Sriwijaya terus melakukan perluasan daerah, sehingga Sriwijaya menjadi kerajaan yang besar. Untuk lebih memperkuat pertahanannya, pada tahun 775 M dibangunlah sebuah pangkalan di daerah Ligor. Waktu itu yang menjadi raja adalah Darmasetra.

Raja yang terkenal dari Sriwijaya adalah Balaputradewa yang memerintah sekitar abad ke-9 M. Balaputradewa adalah keturunan dari Dinasti Syailendra, yakni putra dari Raja Samaratungga dengan Dewi Tara dari Sriwijaya. Hal tersebut diterangkan dalam Prasasti Nalanda, Raja Balaputradewa menjalin hubungan erat dengan Kerajaan Benggala yang saat itu diperintah oleh Raja Dewapala Dewa.

Pada tahun 990 M yang menjadi Raja Sriwijaya adalah Sri Sudamaniwarmadewa. Pada masa pemerintahan raja itu terjadi serangan Raja Darmawangsa dari Jawa bagian Timur. Akan tetapi, serangan itu berhasil digagalkan oleh tentara Sriwijaya. Sri Sudamaniwarmadewa kemudian digantikan oleh putranya yang bernama Marawijayottunggawarman. Pada masa pemerintahan Marawijayottunggawarman, Sriwijaya membina hubungan dengan Raja Rajaraya I dari Colamandala. Pada masa itu, Sriwijaya terus mempertahankan kebesarannya.

Perkembangan Ekonomi
Pada mulanya penduduk Sriwijaya hidup dengan bertani, perdagangan kemudian menjadi mata pencaharian pokok. Perkembangan perdagangan didukung oleh keadaan dan letak Sriwijaya yang strategis. Sriwijaya terletak di persimpangan jalan perdagangan internasional. Para pedagang Cina yang akan ke India singgah dahulu di Sriwijaya, begitu juga para pedagang dan India yang akan ke Cina.

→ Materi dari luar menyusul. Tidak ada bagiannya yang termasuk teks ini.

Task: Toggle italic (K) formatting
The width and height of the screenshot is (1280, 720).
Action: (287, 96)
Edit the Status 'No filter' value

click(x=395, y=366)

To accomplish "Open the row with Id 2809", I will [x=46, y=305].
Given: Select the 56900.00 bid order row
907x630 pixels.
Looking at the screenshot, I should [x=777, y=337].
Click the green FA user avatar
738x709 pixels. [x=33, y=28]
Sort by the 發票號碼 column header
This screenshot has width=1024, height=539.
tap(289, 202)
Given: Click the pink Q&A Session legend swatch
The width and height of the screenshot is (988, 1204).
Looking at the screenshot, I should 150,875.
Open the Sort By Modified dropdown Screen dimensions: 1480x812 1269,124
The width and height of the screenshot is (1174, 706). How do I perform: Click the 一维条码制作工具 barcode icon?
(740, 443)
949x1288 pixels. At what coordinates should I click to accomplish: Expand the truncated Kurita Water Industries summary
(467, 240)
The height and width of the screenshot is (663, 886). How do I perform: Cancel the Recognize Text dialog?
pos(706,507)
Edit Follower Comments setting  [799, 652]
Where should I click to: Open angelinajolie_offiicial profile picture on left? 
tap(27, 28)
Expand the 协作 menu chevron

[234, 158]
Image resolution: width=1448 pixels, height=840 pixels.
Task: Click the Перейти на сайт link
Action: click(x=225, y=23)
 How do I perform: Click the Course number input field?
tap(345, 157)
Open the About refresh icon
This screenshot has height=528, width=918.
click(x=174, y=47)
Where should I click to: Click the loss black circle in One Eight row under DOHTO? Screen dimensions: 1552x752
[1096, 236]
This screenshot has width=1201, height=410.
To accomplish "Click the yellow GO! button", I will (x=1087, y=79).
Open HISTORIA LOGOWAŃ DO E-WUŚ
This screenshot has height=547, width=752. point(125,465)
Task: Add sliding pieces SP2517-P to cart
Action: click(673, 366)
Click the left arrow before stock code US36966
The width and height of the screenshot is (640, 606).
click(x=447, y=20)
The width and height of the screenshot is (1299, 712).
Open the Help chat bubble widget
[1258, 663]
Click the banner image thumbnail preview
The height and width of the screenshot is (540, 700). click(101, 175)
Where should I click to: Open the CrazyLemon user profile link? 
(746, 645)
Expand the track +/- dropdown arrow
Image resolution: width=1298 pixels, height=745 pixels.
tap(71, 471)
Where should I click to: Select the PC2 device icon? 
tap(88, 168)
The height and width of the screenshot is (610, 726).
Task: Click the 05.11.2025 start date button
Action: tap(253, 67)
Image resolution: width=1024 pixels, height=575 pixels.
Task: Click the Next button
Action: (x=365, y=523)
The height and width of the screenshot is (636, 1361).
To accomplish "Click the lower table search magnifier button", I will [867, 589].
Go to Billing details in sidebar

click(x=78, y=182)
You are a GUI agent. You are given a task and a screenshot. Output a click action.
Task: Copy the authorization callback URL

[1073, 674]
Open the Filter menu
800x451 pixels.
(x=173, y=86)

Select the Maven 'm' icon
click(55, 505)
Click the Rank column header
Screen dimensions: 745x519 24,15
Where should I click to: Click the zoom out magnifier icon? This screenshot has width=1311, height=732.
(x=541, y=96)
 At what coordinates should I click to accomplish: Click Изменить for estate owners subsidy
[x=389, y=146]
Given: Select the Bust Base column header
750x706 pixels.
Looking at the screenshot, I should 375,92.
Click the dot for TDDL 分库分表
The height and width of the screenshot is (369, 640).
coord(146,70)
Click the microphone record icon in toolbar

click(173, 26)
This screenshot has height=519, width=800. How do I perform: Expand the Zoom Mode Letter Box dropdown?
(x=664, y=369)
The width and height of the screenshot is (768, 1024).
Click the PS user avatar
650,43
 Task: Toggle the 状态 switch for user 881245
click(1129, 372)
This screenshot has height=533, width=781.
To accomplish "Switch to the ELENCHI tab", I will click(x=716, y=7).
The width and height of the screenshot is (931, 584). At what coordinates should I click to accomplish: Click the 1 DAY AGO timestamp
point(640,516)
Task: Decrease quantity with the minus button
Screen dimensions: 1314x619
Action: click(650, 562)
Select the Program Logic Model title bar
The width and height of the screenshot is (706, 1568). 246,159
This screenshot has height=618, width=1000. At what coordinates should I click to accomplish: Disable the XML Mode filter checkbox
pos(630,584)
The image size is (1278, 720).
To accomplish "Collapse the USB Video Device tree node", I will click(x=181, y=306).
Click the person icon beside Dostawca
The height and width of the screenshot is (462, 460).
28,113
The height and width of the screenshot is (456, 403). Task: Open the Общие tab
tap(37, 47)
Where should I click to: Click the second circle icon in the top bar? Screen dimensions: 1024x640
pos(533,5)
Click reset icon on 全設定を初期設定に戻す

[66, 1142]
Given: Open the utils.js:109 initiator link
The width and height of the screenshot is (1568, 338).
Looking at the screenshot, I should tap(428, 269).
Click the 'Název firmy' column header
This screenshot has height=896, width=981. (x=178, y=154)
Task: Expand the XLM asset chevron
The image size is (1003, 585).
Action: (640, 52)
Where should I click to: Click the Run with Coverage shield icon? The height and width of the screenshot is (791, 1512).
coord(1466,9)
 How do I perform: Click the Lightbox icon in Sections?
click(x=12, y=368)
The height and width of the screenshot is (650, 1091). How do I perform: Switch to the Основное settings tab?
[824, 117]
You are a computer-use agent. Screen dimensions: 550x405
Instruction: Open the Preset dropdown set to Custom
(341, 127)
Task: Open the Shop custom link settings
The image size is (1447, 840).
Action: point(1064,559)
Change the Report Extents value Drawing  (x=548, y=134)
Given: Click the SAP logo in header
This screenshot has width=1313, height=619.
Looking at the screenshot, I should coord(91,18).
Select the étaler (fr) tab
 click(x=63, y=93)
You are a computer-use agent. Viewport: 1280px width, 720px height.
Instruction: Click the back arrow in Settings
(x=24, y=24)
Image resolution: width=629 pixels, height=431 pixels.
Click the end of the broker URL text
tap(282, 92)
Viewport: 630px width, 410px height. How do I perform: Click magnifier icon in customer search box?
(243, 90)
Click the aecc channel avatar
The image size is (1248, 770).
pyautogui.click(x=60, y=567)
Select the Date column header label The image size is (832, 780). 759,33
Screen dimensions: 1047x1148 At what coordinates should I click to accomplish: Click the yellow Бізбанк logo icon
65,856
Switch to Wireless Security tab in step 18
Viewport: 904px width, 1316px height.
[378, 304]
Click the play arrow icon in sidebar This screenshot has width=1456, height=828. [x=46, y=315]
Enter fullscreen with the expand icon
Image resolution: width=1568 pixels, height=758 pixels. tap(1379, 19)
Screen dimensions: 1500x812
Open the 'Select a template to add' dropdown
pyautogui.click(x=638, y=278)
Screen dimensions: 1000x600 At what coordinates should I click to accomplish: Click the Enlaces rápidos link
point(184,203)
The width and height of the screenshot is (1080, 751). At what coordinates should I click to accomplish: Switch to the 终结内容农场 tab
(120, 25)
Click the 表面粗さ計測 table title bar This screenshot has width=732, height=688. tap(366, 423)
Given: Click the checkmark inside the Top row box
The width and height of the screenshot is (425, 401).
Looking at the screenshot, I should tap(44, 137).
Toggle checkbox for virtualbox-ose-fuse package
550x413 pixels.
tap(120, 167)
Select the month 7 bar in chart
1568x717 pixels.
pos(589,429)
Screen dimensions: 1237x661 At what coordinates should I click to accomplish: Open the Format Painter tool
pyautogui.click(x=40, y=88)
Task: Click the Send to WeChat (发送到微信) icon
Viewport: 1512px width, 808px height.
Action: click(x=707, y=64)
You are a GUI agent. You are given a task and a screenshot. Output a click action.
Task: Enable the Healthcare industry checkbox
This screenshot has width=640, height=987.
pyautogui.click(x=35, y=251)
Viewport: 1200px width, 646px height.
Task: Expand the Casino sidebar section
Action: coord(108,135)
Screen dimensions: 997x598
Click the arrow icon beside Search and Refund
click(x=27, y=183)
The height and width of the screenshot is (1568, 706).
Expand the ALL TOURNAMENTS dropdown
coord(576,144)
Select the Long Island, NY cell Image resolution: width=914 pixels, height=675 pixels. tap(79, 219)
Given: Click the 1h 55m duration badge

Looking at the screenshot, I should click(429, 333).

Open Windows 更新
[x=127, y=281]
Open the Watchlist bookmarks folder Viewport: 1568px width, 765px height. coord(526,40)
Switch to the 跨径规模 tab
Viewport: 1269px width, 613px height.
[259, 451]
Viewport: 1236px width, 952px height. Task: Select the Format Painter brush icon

Sriwijaya mulai menguasai perdagangan nasional maupun internasional di kawasan perairan Asia Tenggara. Perairan di Laut Natuna, Selat Malaka, Selat Sunda, dan Laut Jawa berada di bawah kekuasaan Sriwijaya. Dalam kegiatan perdagangan, Sriwijaya mengekspor gading, kulit, dan beberapa jenis binatang liar, sedangkan barang impornya antara lain beras, rempah-rempah, kayu manis, kemenyan, emas, gading, dan binatang. Selat Malaka adalah daerah perairan yang strategis dan sebagai jalur perdagangan pada masa itu. Yang  disebabkan oleh letaknya diantara Benua Asia dan Benua Australia. Para pedagang China yang akan ke India Singgah terlebih dulu di Sriwijaya.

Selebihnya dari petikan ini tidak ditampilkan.